══ WORKING DATA
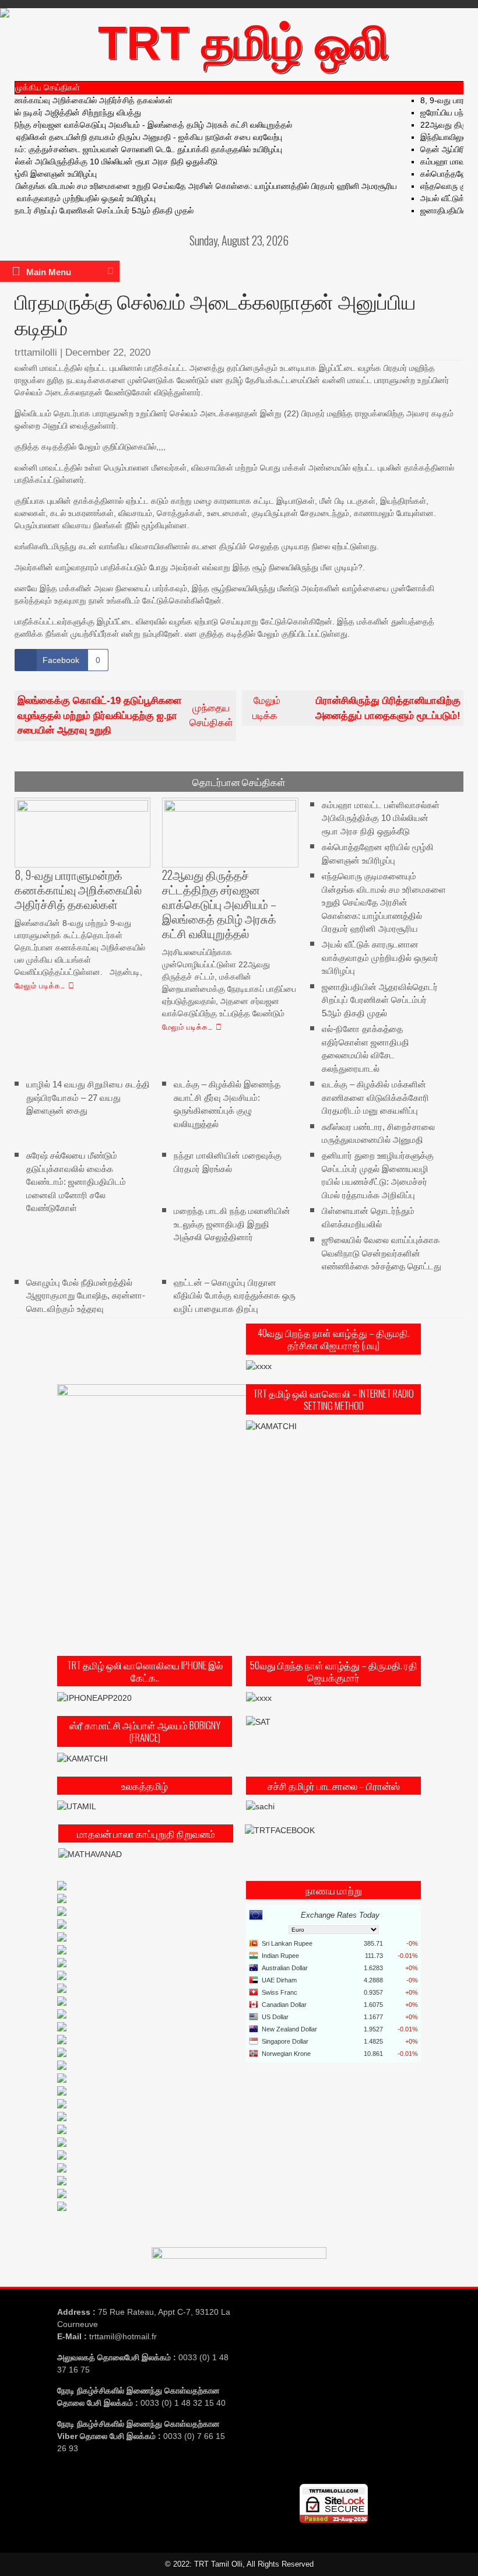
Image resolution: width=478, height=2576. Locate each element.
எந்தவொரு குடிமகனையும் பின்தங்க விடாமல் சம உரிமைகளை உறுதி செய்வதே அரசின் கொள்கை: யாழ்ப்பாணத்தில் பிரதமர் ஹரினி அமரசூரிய (384, 902)
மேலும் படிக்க (356, 708)
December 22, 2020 (107, 352)
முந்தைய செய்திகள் (125, 715)
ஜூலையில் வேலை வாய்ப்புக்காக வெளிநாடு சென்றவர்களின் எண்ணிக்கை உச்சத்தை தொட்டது (381, 1253)
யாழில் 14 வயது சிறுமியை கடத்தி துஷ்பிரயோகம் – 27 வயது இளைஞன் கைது (88, 1097)
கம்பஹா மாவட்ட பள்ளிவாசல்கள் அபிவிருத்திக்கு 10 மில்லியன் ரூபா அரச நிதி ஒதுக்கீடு (381, 817)
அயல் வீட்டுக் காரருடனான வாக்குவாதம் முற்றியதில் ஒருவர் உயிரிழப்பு (380, 957)
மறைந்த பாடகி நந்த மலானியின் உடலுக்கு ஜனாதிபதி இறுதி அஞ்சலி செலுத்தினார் (232, 1224)
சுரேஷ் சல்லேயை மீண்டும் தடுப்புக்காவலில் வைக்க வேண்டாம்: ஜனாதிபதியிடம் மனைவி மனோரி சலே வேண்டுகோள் (76, 1181)
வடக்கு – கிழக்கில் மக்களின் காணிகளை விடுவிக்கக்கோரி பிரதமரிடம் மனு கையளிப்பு (375, 1097)
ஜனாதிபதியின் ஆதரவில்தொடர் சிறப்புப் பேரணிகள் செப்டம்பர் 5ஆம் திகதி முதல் (380, 1000)
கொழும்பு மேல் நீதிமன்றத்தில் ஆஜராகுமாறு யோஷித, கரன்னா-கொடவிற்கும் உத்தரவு (85, 1295)
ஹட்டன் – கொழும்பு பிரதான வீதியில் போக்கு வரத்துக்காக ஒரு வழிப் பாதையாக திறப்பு (235, 1295)
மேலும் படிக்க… (40, 985)
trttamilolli (36, 352)
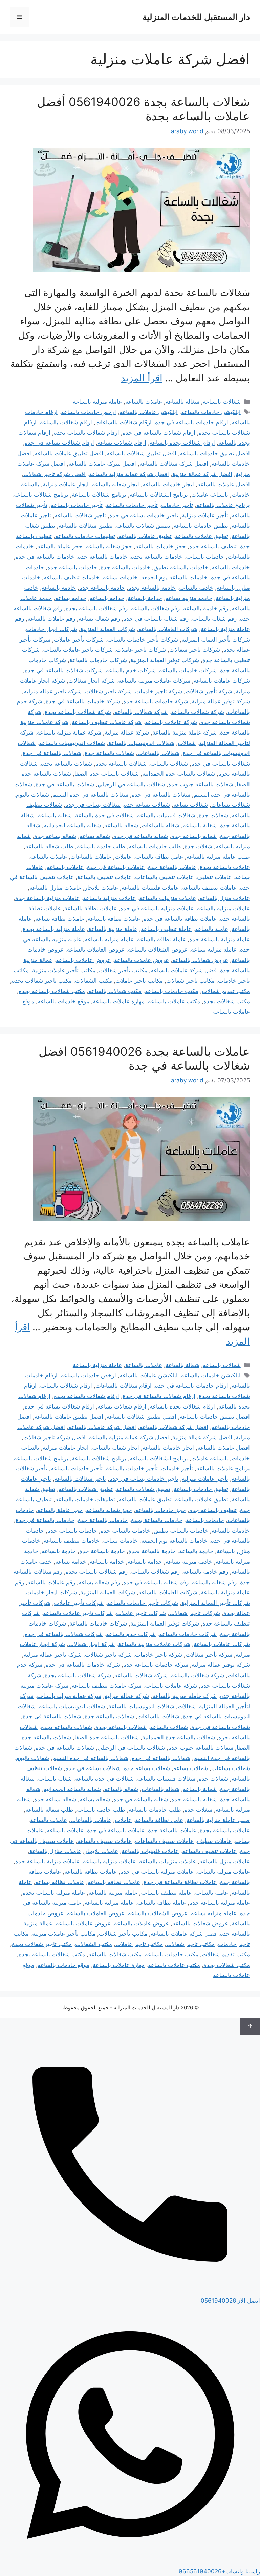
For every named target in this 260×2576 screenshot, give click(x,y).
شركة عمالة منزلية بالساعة (69, 732)
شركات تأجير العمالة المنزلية (215, 639)
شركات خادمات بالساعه (188, 670)
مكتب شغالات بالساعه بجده (52, 991)
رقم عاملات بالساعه (51, 618)
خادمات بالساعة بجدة (156, 556)
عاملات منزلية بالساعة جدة (47, 898)
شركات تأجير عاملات (79, 639)
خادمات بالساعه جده (72, 567)
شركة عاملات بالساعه (171, 722)
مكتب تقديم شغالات (226, 991)
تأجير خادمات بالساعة (132, 505)
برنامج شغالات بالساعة (99, 494)
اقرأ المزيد (141, 378)
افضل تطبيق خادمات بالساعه (215, 453)
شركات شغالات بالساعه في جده (64, 670)
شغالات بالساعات (158, 753)
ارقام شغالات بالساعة (66, 422)
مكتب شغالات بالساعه (115, 991)
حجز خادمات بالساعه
════
* _WHAT THE TASK ASKS_
Within the material above, the line with "மேலும் படிக்க (356, 708)" opens the range and the line with "கம்பஹா மாவட்ட பள்ளிவாசல்கள்" closes it; reproduce that range word for word.

* _OUTPUT OF THE EXERCISE_
மேலும் படிக்க (356, 708)
December 22, 2020 (107, 352)
முந்தைய செய்திகள் (125, 715)
ஜூலையில் வேலை வாய்ப்புக்காக வெளிநாடு சென்றவர்களின் எண்ணிக்கை உச்சத்தை தொட்டது (381, 1253)
யாழில் 14 வயது சிறுமியை கடத்தி துஷ்பிரயோகம் – 27 வயது இளைஞன் கைது (88, 1097)
கம்பஹா மாவட்ட பள்ளிவாசல்கள் அபிவிருத்திக்கு 10 மில்லியன் ரூபா அரச நிதி ஒதுக்கீடு (381, 817)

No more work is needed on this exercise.